● YOUR ASSIGNMENT
Quote every line below exactly and skip any picture.

Records from a dataset:
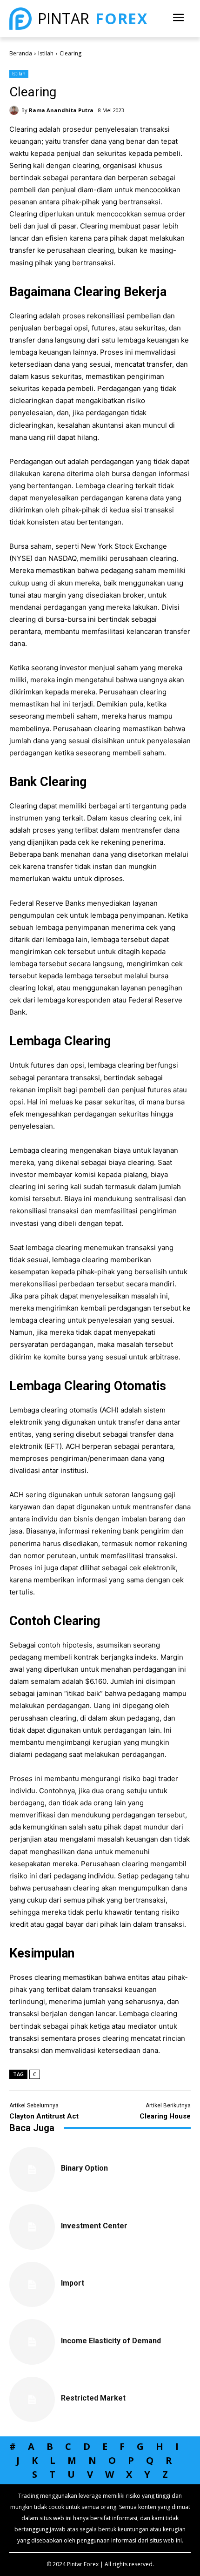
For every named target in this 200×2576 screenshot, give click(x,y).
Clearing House (165, 2116)
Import (72, 2283)
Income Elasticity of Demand (111, 2340)
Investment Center (94, 2225)
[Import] (32, 2284)
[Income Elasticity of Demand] (32, 2342)
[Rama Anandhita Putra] (15, 110)
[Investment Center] (32, 2227)
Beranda (20, 53)
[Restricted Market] (32, 2399)
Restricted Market (93, 2398)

● EXERCISE RESULT
For every named target in this 200×2576 screenshot, give click(x,y).
Clearing House (165, 2116)
Import (72, 2283)
Income Elasticity of Demand (111, 2340)
Investment Center (94, 2225)
[Import] (32, 2284)
[Income Elasticity of Demand] (32, 2342)
[Rama Anandhita Putra] (15, 110)
[Investment Center] (32, 2227)
Beranda (20, 53)
[Restricted Market] (32, 2399)
Restricted Market (93, 2398)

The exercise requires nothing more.